An open letter: Why analytics organizations in Southeast Asia must leave SAS behind to progress

Nick Huber
8 min readFeb 25, 2020

After I graduated from college in 2009 with my shiny, near-top-of-my-class degree in Economics from Harvard, I took a 3-month internship in Facebook’s Monetization Analytics team. My newly formed team’s core responsibility was to use various Facebook data sources (e.g. engagements, clicks, surveys, status updates, etc.) to analyze the effectiveness of large brand’s (e.g. Pampers, Gatorade, etc.) Facebook campaigns, and to share these insights with our advertisers.

At first, everything was going so well. My manager was a caring, details-oriented analyst with past experience at Google and an adorable dog. The canteen served scrambled eggs every morning and wonderful brown sugar lattes in the afternoon. I was ready to slice and dice some big data into meaningful stories for our clients. Then I discovered that the closed-source, proprietary languages that I had spent so much effort mastering in my undergrad were completely unused at Facebook. Rather than commercial analytics tools like STATA or SAS, we were instead expected to learn and use Python or R, the core tools that were already the lingua franca of the burgeoning field of data science.

Since teaching myself Python and becoming a rabid enthusiast and practitioner over the next 10 years, I have to admit my former Facebook team was right — these open languages (let’s save the Python vs. R debate for another time) are vastly superior — and, in this post, I seek to convince business, analytics, and IT executives in the Southeast Asia of their critical strategic value over their closed-source, commercial alternatives. In this post, I mostly focus on the comparison of Python vs. SAS specifically, as the former has become my analytics language of choice and the latter is still hugely present across Southeast Asia.

The core deficiencies of SAS vs.

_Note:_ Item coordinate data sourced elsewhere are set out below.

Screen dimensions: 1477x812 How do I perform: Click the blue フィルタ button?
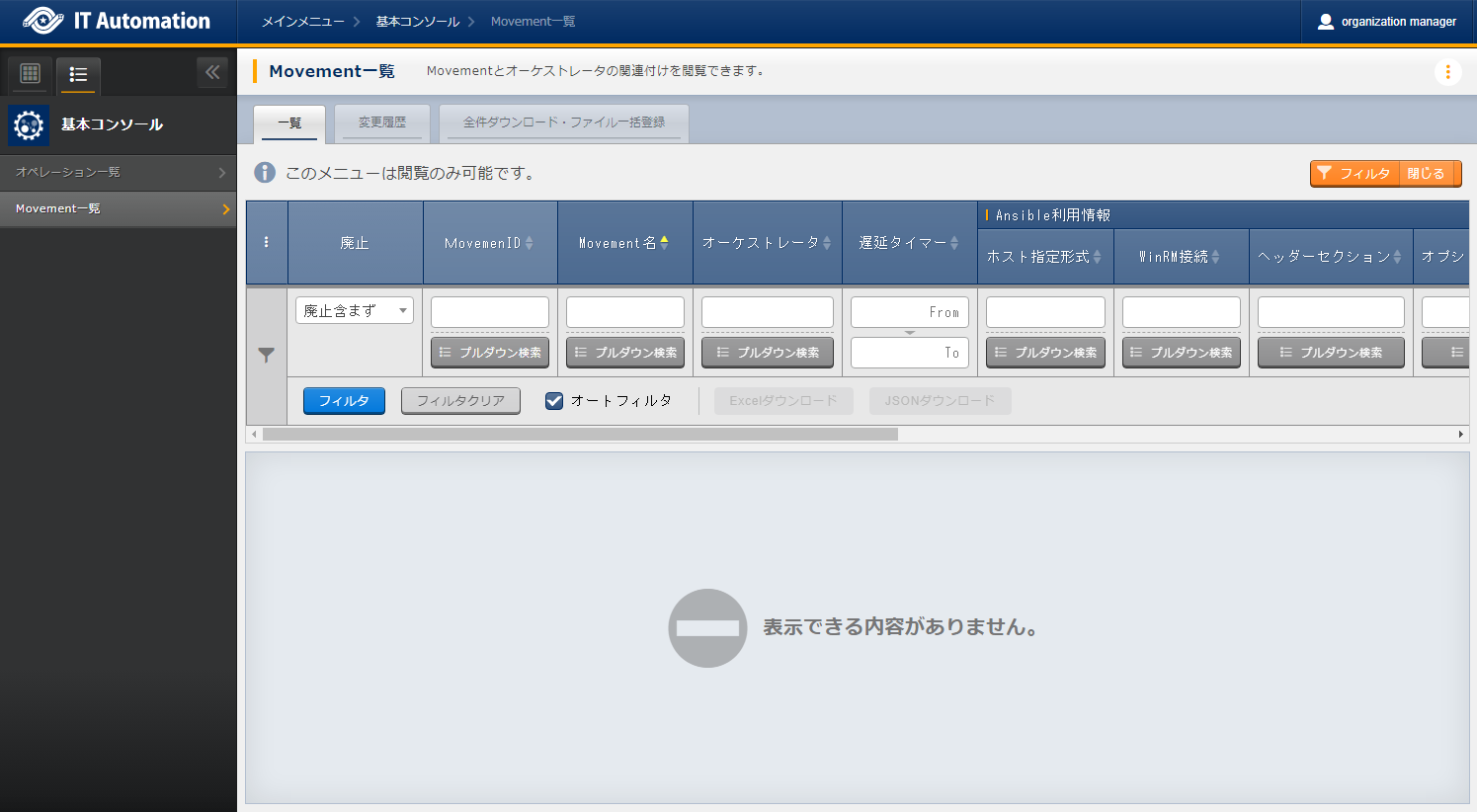coord(344,401)
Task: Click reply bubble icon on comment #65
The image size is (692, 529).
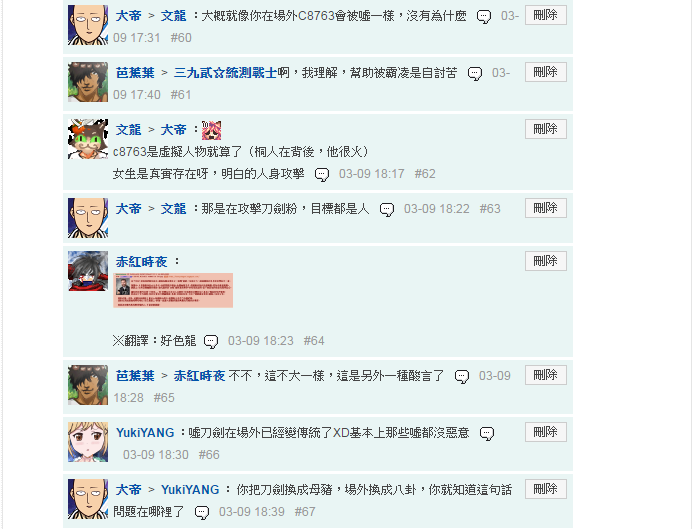Action: pyautogui.click(x=462, y=376)
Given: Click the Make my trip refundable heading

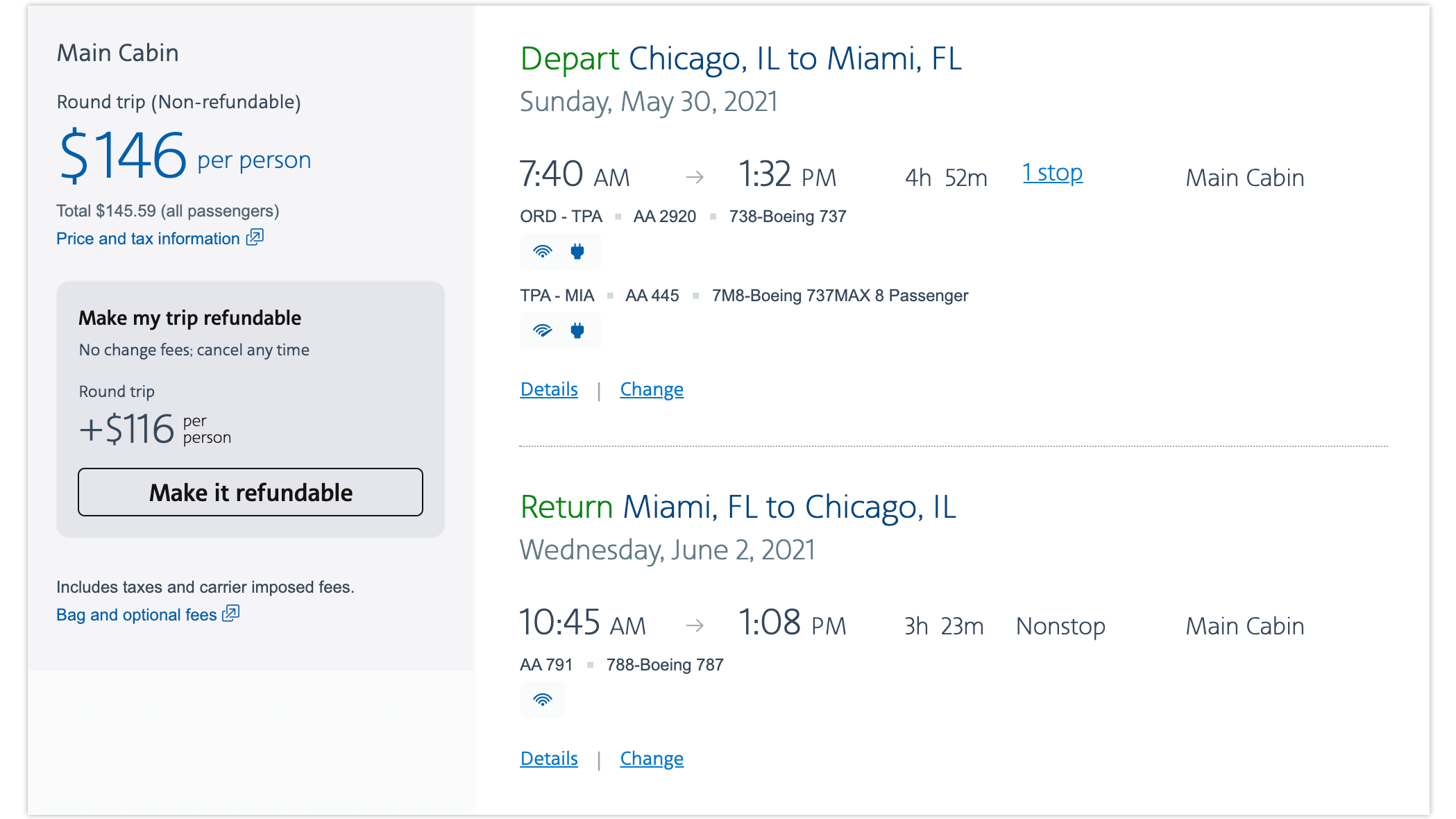Looking at the screenshot, I should [x=190, y=318].
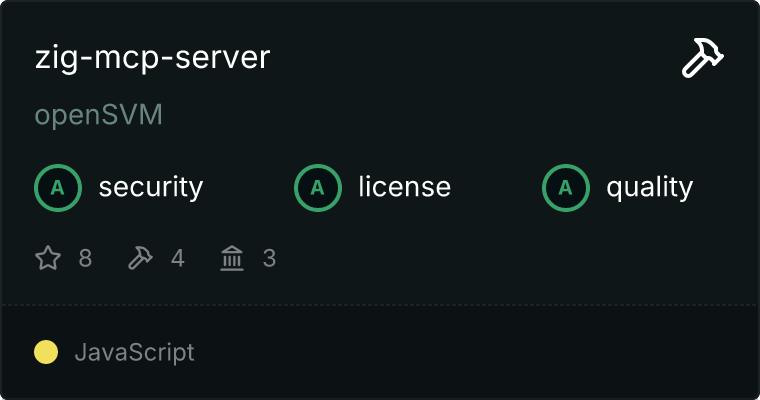Select the security label text
This screenshot has height=400, width=760.
click(x=150, y=187)
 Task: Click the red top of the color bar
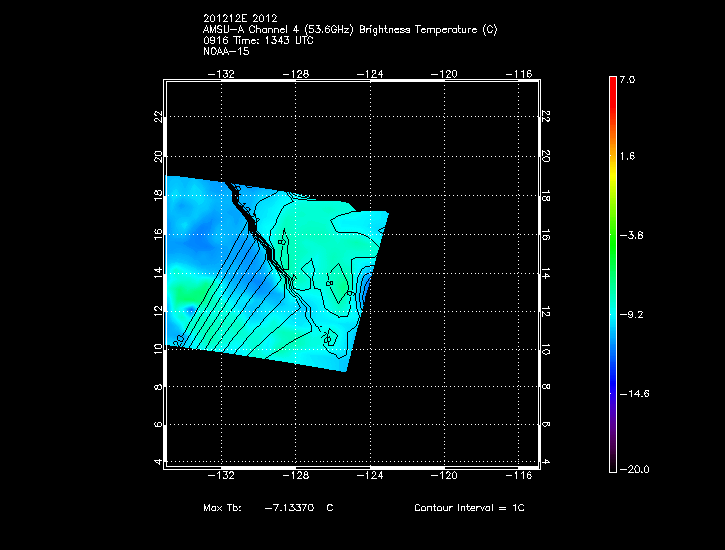tap(613, 83)
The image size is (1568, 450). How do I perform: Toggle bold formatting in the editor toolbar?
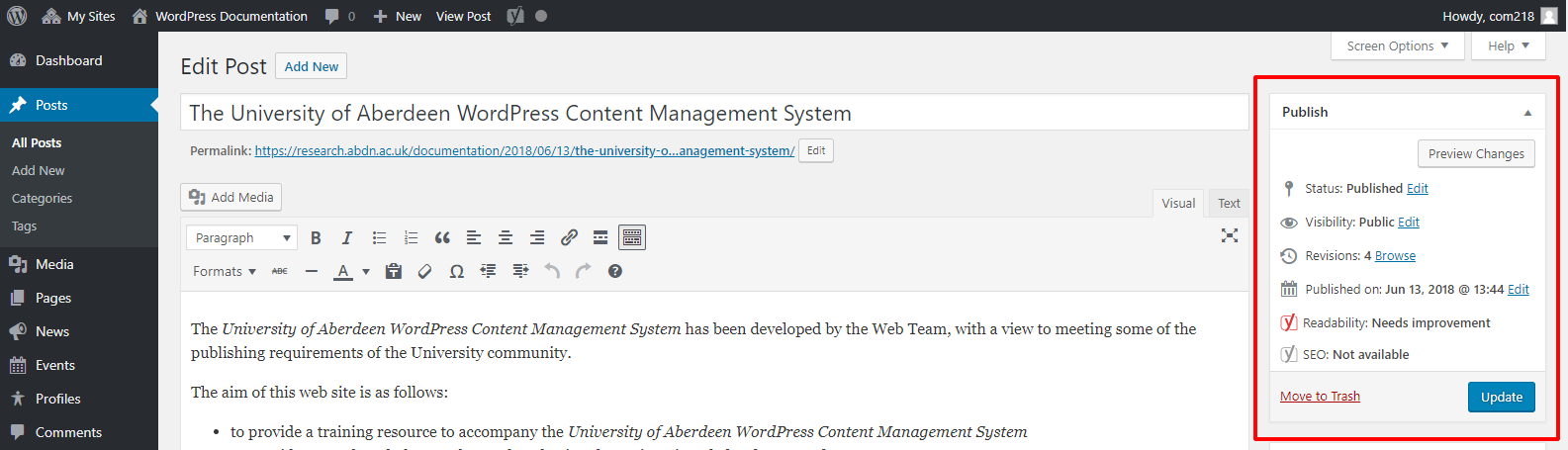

Python/R

There are so many reasons to favor Python/R over SAS — take your pick!

#1: Anything you can do in SAS, you can do in Python/R — and more.

Essentially the only people that develop new features, interfaces, and libraries for the SAS language/platform are the SAS Institute developers. In contrast, millions of users all around the world write, contribute, test, and extend Python and R every day through their most popular packages/modules. For instance, it took SAS more than 10 years to incorporate random forests, a standard data science technique, into their basic toolkit, as compared to one year for R:

Random forests is a case in point. Breiman and Cutler published their seminal article describing the technique in October, 2001; the following year, they published the randomForest package in R. In December, 2012, SAS released an “experimental” version of what it calls “HP Forests” in SAS High Performance Analytics, and in 2013 included the PROC in SAS Enterprise Miner 13.1.

In Python, when a new deep learning framework is discovered, there are contributors all around the world racing to be the first to implement and share it in PyTorch or an equivalent library. When developing variants of neural network architectures got too cumbersome, Keras was developed to provide higher-level objects to more easily design these models, becoming the “grammar of neural nets” that other libraries later freely copied (with no complaint from the Keras authors that I’m aware of). Core data science Python libraries (numpy, scipy, pandas, jupyter, matplotlib, astropy) were even used to capture the first human-visible picture of a black hole last year. Simply none of this happens in the SAS ecosystem!

#2: Python/R leverage large ecosystems of tools built on top of them, giving their users superpowers!

Beyond the many contributors to the core modules of Python/R, these languages also have a vibrant ecosystem of tools on top of the language itself that make them even more powerful.

For instance, the Jupyter notebook was originally developed for Python and has since become a core tool for interactive data exploration and modeling, allowing an analyst to see the results of their code execution interactively. Google Collaboratory, ML Flow, Weights and Biases, Mode Analytics, and a whole host of other browser-based editors have further built on this core abstraction, adding in their unique combination of collaboration, logging, and versioning features. None of them run or have a SAS option. Airflow jobs, a core tool for orchestrating ETL jobs across multiple sources, can be templated and deployed in Python, but not in SAS.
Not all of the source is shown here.